Yelp-Data-Analysis

#####Partners Stanley Ku - mr.stanleyku@gmail.com
Brian Liu - liubrian7@gmail.com

This is a collection of analysis that we did on the Yelp datashet challenge (2014). The work is organized into IPython notebooks. For easy viewing, use NBViewer: http://nbviewer.ipython.org/github/scku/Yelp-Data-Analysis/tree/master/

We separated our work into 3 majors parts.

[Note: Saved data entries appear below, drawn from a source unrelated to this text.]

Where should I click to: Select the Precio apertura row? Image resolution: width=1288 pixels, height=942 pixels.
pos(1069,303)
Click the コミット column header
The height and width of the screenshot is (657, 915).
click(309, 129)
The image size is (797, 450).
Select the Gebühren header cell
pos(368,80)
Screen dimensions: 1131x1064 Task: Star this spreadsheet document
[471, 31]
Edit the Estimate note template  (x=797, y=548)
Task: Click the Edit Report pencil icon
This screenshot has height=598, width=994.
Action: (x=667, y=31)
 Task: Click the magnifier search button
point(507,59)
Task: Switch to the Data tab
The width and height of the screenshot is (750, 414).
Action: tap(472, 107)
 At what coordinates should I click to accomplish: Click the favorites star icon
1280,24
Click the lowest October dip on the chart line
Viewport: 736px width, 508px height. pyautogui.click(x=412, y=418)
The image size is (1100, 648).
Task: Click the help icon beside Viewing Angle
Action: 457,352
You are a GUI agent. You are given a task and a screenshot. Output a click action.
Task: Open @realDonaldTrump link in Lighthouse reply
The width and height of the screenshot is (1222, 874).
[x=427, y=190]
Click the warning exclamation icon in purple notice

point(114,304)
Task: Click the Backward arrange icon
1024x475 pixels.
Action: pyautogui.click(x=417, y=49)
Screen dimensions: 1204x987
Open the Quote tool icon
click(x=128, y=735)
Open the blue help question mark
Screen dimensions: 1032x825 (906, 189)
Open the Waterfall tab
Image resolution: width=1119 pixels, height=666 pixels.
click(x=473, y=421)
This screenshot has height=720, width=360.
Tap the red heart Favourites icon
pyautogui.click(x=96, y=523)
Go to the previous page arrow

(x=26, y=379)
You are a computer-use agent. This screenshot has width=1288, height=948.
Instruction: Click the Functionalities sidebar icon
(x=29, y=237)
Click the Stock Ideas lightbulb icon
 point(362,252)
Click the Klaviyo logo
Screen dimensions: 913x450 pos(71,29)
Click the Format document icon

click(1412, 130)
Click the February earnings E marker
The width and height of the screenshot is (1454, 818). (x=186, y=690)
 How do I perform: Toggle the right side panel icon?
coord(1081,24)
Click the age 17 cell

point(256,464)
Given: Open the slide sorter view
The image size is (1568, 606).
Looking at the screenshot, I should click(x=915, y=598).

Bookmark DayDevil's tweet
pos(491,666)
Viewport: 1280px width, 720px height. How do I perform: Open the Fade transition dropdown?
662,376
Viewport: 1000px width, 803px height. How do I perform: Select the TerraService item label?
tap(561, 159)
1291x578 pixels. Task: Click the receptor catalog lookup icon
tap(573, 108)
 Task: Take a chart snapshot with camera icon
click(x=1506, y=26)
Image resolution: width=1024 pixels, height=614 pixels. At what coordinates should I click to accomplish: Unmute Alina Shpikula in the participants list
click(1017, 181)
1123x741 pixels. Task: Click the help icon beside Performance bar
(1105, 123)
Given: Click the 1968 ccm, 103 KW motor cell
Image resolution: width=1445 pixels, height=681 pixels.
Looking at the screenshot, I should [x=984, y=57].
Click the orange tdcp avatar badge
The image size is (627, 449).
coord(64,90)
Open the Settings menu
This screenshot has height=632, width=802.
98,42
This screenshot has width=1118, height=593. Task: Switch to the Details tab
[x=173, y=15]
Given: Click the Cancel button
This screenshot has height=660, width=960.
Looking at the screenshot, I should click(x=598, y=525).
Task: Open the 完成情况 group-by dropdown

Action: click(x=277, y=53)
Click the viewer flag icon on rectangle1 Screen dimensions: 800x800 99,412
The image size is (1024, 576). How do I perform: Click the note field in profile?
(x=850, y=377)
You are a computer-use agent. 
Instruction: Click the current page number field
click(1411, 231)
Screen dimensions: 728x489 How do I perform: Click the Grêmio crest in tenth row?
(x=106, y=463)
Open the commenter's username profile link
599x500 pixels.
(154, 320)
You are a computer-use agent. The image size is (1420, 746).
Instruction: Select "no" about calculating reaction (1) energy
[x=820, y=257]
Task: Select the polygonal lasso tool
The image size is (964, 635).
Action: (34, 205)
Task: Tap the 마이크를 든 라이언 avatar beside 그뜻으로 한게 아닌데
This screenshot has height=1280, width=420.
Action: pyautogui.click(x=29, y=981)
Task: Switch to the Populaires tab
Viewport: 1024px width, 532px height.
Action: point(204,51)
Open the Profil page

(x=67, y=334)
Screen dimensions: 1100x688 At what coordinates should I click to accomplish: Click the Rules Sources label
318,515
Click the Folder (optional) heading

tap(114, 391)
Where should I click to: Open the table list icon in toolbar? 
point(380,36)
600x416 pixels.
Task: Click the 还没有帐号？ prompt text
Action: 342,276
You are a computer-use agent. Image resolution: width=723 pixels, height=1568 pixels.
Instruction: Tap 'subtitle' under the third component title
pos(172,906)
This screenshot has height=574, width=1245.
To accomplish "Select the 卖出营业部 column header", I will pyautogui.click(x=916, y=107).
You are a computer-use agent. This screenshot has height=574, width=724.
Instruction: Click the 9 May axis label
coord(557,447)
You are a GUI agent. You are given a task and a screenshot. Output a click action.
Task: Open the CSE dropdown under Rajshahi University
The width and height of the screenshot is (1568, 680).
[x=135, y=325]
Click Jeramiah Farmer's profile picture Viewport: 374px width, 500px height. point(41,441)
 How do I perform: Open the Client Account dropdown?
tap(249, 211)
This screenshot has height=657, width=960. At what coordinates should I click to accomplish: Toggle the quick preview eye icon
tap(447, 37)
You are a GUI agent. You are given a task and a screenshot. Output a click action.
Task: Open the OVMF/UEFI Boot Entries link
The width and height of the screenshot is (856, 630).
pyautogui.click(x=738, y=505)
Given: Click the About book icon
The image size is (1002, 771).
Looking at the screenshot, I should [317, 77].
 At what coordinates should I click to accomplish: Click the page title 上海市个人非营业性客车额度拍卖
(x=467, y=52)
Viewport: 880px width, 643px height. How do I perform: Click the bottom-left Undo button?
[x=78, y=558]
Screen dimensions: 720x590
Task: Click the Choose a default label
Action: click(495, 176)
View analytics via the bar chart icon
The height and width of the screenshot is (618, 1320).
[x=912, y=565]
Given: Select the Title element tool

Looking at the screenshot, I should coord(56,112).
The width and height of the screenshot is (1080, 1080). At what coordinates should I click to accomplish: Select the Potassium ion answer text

###Part I - Review Rating Classification The goal is to classify restaurant review ratings. We started off with a binary classifcation: 1-star or a 5-star rating and generalized it to all 5 classes. We used Latent Direchlet Allocation to modeling the topics in the reviews. We counted the most likely topics for a given class and found a difference in the topic distribution between the 1-star and 5-star reviews. Given this disparity, we used the given topic probabilities from the LDA model as the feature set. We trained various models and found that Linear Discrimination Analysis resulted in upwards of 85% accuracy in the binary classification.

###Part II - Check-in Times and Restaurant Star Ratings We fitted and examined the distribution of check-in times and restaurant star ratings to gain some insight of the data. We found the a few hours on Friday represented 10% of the total check-in times. We tried using the check-in times as the feature set for predicating a restaurant star rating but found that the check-in times had weak predictive power.

###Part III - Social Network Analysis We studied the structure and topology of the Yelp social network. We found evidence of a small world network. A small subset of users act as hubs and the main connected component has a dimaeter of 6. Lastly, we tried some visualization technique to generate the network graph.

####Reference: http://www.yelp.com/dataset_challenge/